▶ _Metin Parçası_:

"""

Irak'ta kriz derinleşiyor!

Irak'ta çatışmalar yayılırsa ya da bazı analizlerde dikkat çekildiği gibi iç savaş boyutlarına varırsa, ülke açısından çok daha ağır koşulların oluşması kaçınılmaz olacak.

  • Kızıl Bayrak yazıları
  • |
  • Dünya
  • |
  • 30 Ağustos 2022
  • 19:00

10 ay önce yapılan seçimlerin ardından Irak’ta başlayan siyasi kriz, farklı aşamalardan geçerek başkent Bağdat’ta silahlı çatışmaların başlaması noktasına vardı. Sadr Hareketi lideri Mukteda es-Sadr’ın dün siyasetten tamamen çekildiğini ilan etmesinin ardından başlayan olaylarda Sadr destekçileri “Yeşil Bölge"de bulunan meclis ve diğer resmi binaları işgal ettiler. Sadr destekçilerinin gece bölgeden çekildiği açıklanmıştı. Ancak çekilme gerçekleşmeden önce bölgeye silah taşındığı ortaya çıktı. Olağanüstü hal ve sokağa çıkma yasağı ilan edilmesine rağmen, kitlenin bir kısmı çekildikten bir süre sonra silahlı çatışmalar başladı.

"""

Saklanan kayıtlar
"""

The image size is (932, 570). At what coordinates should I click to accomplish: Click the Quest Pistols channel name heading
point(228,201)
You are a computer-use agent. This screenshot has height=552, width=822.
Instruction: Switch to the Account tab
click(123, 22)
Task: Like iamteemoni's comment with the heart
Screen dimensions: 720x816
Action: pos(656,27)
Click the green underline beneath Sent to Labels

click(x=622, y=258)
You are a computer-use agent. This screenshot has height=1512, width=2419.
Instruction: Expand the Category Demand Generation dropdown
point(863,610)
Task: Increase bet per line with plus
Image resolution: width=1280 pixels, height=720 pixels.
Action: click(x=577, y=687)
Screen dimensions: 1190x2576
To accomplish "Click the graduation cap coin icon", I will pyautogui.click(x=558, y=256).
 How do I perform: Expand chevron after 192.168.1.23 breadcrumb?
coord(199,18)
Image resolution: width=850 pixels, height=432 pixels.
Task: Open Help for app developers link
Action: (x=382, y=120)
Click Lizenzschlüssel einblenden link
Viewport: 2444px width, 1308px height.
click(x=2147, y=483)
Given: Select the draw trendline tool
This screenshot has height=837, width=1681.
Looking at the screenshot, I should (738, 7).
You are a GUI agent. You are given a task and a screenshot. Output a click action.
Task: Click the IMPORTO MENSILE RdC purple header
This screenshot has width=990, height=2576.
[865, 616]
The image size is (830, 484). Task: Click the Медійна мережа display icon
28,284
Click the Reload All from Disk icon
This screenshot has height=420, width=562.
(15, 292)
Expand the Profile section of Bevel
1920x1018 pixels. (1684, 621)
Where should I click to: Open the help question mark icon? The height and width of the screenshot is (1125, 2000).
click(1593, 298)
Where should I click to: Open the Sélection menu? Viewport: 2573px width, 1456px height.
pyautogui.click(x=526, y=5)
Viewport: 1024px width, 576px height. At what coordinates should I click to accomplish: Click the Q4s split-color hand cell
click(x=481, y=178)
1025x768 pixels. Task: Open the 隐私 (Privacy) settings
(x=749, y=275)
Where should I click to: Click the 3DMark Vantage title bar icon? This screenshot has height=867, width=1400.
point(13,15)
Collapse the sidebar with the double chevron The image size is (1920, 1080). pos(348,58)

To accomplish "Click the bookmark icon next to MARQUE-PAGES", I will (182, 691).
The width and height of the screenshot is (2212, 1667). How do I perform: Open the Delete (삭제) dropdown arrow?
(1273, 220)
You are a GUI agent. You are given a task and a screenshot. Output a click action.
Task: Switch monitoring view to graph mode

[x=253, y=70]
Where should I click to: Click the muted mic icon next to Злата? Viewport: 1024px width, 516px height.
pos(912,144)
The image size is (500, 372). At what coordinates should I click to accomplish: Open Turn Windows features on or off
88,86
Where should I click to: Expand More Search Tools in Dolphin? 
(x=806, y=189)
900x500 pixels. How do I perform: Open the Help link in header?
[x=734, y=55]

"""

Irak'taki krizi anlatan metinde "Irak'ta çatışmalar yayılırsa" sözcükleriyle açılıp "silahlı çatışmalar başladı." ile kapanan bölümü, "Olağanüstü hal" yerine "Sıkıyönetim" kullanarak yeniden yazın.

▶ _Çözümlü Cevap_:
Irak'ta çatışmalar yayılırsa ya da bazı analizlerde dikkat çekildiği gibi iç savaş boyutlarına varırsa, ülke açısından çok daha ağır koşulların oluşması kaçınılmaz olacak.

  • Kızıl Bayrak yazıları
  • |
  • Dünya
  • |
  • 30 Ağustos 2022
  • 19:00

10 ay önce yapılan seçimlerin ardından Irak’ta başlayan siyasi kriz, farklı aşamalardan geçerek başkent Bağdat’ta silahlı çatışmaların başlaması noktasına vardı. Sadr Hareketi lideri Mukteda es-Sadr’ın dün siyasetten tamamen çekildiğini ilan etmesinin ardından başlayan olaylarda Sadr destekçileri “Yeşil Bölge"de bulunan meclis ve diğer resmi binaları işgal ettiler. Sadr destekçilerinin gece bölgeden çekildiği açıklanmıştı. Ancak çekilme gerçekleşmeden önce bölgeye silah taşındığı ortaya çıktı. Sıkıyönetim ve sokağa çıkma yasağı ilan edilmesine rağmen, kitlenin bir kısmı çekildikten bir süre sonra silahlı çatışmalar başladı.